No one ever caught up to Amazon
This “catching up” thing is big, by the way.
A few months ago, when a benchmarking firm announced that Google’s Gemini had surpassed OpenAI’s ChatGPT in some performance metrics, I suggested on Twitter that OpenAI was “in trouble.”
My logic was that many of those who remain euphorically bullish about OpenAI despite its almost-trillion-dollar valuation and woozifying cash consumption often justify their optimism by saying that “OpenAI is the Google or Amazon of AI.”
Maybe it will be.
But it’s worth noting three things:
The Google of the Internet — Google — didn’t even exist in the first Internet bubble wave. Back then, Yahoo and AOL were the “Googles of the Internet.” Everyone thought they would be the “Googles of the Internet” forever. Turned out, they weren’t.
The Amazon of the Internet — Amazon — grew like a bat out of hell in the last half of the 1990s, and its stock exploded to levels that now sound quaint but at the time were astonishing. Then growth slowed, and the stock dropped 98%.
No one ever “caught up” to Amazon. Even as Amazon’s growth slowed and stock tanked, it was still leaving Barnes & Noble, Wal-Mart, and all other challengers in the dust. Not so, OpenAI.
So, even if OpenAI does go on to become “the Amazon of AI,” it may still go through a brutal fight-for-survival period when the cash hose shuts off and it has to get profitable to fund itself. This period will be painful. And its valuation will collapse.
Amazon’s trouble started in Q4 1999 — when it missed “whispers”
At the end of 1999, the last euphoric year of the early Internet bubble, Amazon’s stock peaked in early December.
Then, in early January, 2000, when Amazon reported its Q4 results, the numbers were “very good but not spectacular,” according to a Merrill Lynch analyst named Henry Blodget, as quoted by Saul Hansell in the New York Times. (Thank you, Saul!).
Specifically, Amazon’s revenue fell short of Wall Street’s “whisper numbers.” And growth, while still otherworldly, slowed to a mere 157%. And Amazon lost more money than expected. (Couch change compared to AI losses, but meaningful in those days.)
There were, of course, excuses. Amazon had bought too much toy inventory to make sure customers got the toys they wanted in the company’s new toy store, I remember the story going. Amazon would learn from the experience and get better next year.
And Amazon did get better. But, in hindsight, that was the top.
The Merrill Lynch analyst, Henry Blodget, should have downgraded the stock and sold his own position. Alas, he didn’t.
Instead, he rode it down 98% until it almost went bankrupt a year later.
Fortunately, Amazon didn’t go bankrupt. It went on to become “the Amazon of the Internet” — one of the only leaders of that era to ever regain and then blow past its bubble high. In so doing, Amazon generated so much shareholder value it made up for the zeroes in all the other Internet bets that many Internet investors — including this one — incurred.

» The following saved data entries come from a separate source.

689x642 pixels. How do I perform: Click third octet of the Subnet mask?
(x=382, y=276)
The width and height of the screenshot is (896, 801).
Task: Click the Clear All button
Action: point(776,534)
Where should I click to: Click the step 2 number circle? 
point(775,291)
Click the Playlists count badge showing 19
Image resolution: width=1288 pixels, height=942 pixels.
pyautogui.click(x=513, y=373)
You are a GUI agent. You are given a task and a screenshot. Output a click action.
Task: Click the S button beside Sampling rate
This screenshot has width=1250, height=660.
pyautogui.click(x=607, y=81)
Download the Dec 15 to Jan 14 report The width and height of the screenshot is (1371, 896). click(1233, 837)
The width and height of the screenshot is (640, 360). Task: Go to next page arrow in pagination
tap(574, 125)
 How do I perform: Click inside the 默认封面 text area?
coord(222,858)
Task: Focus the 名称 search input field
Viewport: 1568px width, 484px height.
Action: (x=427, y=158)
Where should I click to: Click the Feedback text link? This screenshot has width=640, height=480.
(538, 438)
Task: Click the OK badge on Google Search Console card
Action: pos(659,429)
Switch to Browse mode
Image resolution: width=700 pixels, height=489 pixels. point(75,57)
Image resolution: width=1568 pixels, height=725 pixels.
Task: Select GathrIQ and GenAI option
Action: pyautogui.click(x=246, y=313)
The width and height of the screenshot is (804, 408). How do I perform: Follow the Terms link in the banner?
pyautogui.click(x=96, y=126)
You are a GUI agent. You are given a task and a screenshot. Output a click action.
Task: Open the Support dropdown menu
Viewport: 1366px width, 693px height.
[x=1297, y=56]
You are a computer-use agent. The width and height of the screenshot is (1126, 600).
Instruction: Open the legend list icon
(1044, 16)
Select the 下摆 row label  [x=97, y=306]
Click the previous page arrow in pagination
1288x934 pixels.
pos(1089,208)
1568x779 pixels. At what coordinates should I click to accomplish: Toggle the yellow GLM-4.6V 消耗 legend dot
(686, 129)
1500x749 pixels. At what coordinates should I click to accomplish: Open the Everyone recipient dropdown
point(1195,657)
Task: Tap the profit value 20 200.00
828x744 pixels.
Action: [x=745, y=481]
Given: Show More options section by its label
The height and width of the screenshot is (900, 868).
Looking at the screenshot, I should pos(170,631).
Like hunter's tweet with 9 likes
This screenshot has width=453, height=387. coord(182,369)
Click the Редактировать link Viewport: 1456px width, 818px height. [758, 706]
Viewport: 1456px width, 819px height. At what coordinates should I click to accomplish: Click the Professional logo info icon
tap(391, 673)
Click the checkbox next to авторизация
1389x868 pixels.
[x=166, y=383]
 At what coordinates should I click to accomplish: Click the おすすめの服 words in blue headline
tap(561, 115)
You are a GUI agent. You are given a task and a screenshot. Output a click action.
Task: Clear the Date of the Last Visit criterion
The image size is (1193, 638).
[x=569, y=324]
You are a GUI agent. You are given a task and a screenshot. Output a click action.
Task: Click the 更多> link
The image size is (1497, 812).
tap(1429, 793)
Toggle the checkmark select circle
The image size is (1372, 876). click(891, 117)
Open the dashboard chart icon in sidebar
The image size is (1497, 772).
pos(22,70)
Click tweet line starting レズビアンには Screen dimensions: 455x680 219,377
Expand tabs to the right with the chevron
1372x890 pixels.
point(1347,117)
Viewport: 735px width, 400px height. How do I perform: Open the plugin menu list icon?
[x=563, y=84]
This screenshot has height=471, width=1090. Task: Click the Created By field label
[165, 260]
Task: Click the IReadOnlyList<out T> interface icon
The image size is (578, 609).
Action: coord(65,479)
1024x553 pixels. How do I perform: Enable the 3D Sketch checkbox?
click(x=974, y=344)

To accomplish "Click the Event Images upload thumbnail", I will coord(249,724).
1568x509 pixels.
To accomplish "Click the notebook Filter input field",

And maybe OpenAI will do that.
But maybe we’ve just gotten the reminder that all markets are finite, even AI. And that, in finite markets, valuation does eventually matter. (At least for companies not owned and run by Elon Musk.)
At some point, if OpenAI wants to make its shareholders money from here, it will have to generate, say, $20 billion of annual profit to justify its current ~$1 trillion valuation (50X earnings).
(For perspective, Amazon generated $77 billion of profit last year — 30+ years after its founding and after finally turning profitable in the early 2000s. So, it’s possible. On the other hand, AOL and Yahoo generated almost nothing.)
And given that OpenAI is expected to burn at least another $200 billion of cash before it starts generating cash, that will require a major change in the company’s financial trajectory. Especially now that its growth is slowing and it’s missing revenue and user projections.